§ **Problem to solve**: Since the pictures are not wanted, reproduce only the rest of the records, exactly as given.

§ **Data to process**:
-- Opening Marker --

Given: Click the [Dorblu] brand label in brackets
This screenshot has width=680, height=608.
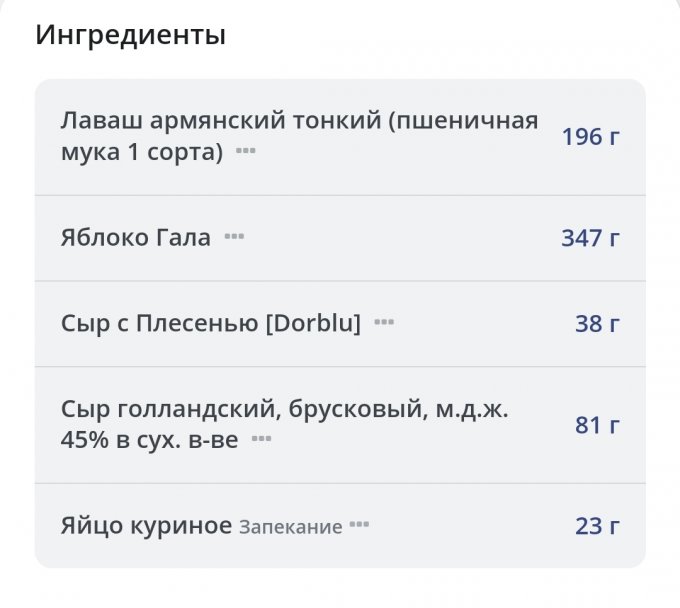Looking at the screenshot, I should [x=314, y=323].
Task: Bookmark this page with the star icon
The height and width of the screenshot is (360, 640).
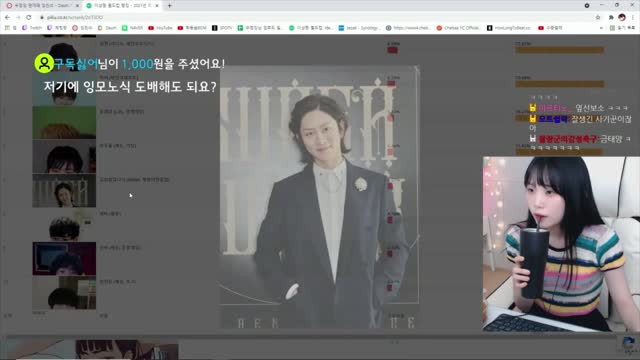Action: pos(598,18)
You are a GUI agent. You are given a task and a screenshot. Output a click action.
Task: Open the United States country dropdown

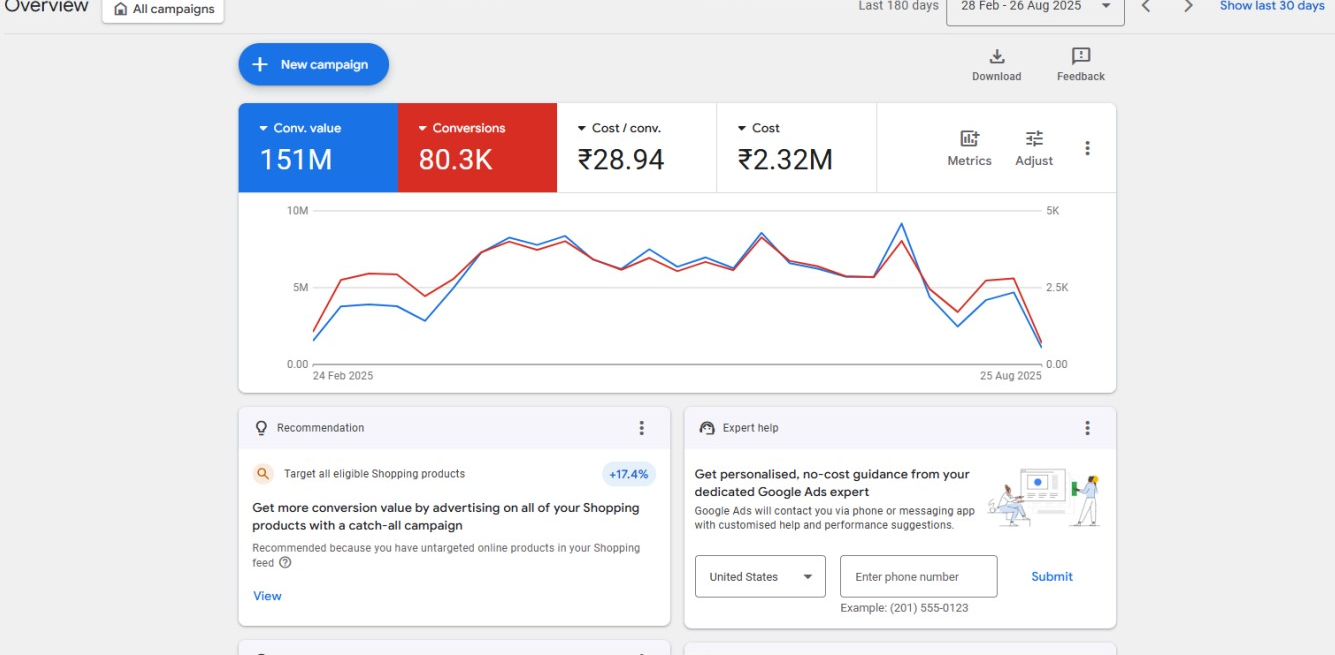[760, 576]
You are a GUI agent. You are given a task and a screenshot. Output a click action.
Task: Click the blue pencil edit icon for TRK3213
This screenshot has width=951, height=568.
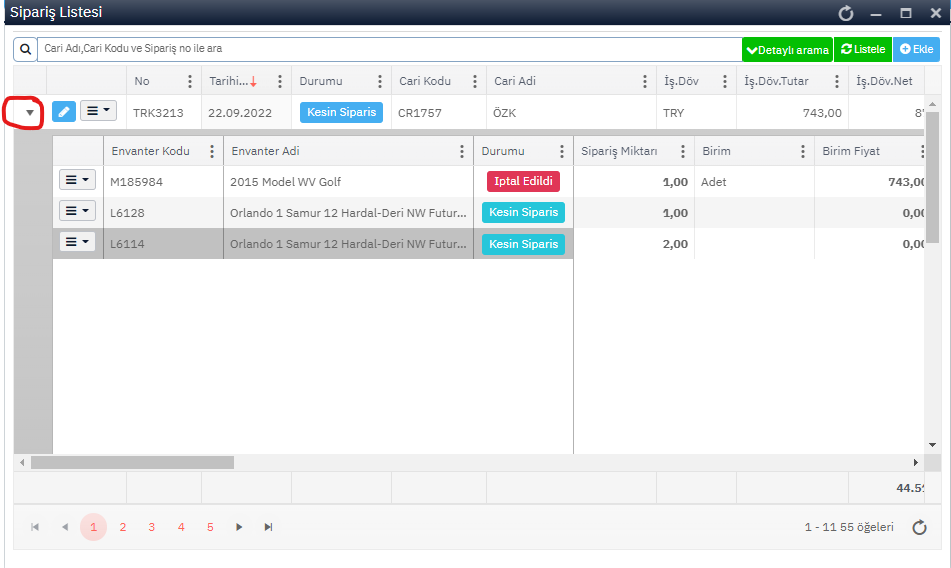63,112
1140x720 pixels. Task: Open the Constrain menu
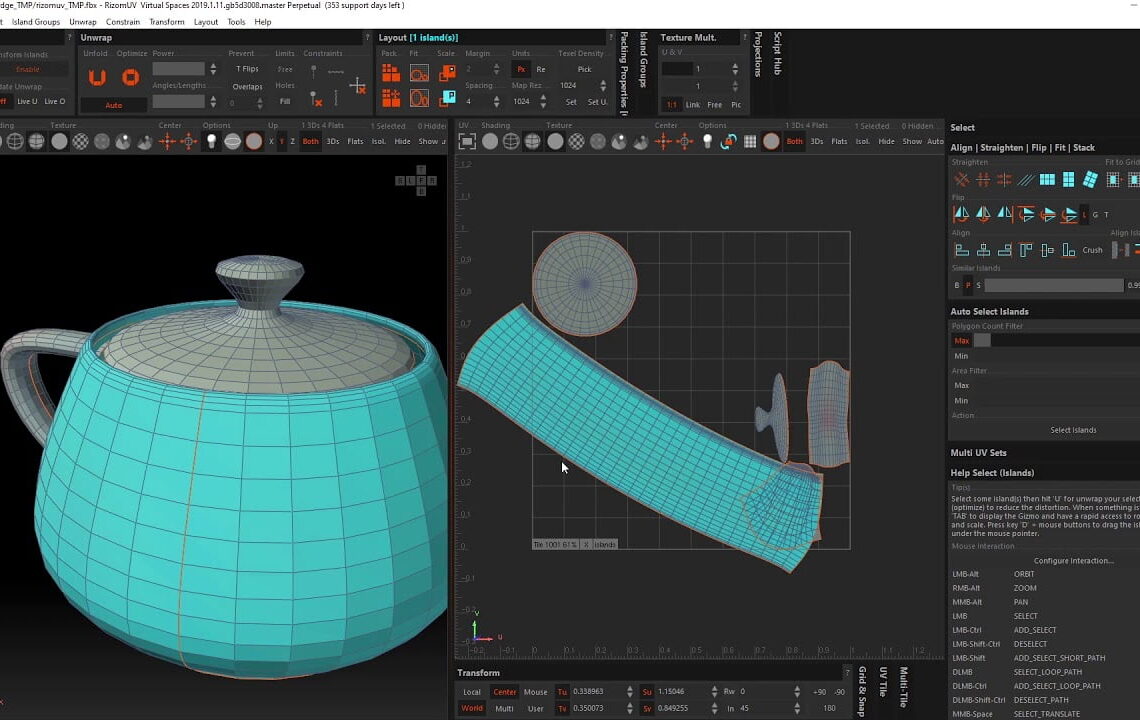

-- Closing Marker --

§ **Result below**:
Given: Click the [Dorblu] brand label in brackets
This screenshot has width=680, height=608.
Looking at the screenshot, I should [x=314, y=323].
Task: Bookmark this page with the star icon
The height and width of the screenshot is (360, 640).
Action: pos(598,18)
You are a GUI agent. You are given a task and a screenshot. Output a click action.
Task: Open the United States country dropdown

[760, 576]
You are a GUI agent. You are given a task and a screenshot. Output a click action.
Task: Click the blue pencil edit icon for TRK3213
This screenshot has width=951, height=568.
63,112
1140x720 pixels. Task: Open the Constrain menu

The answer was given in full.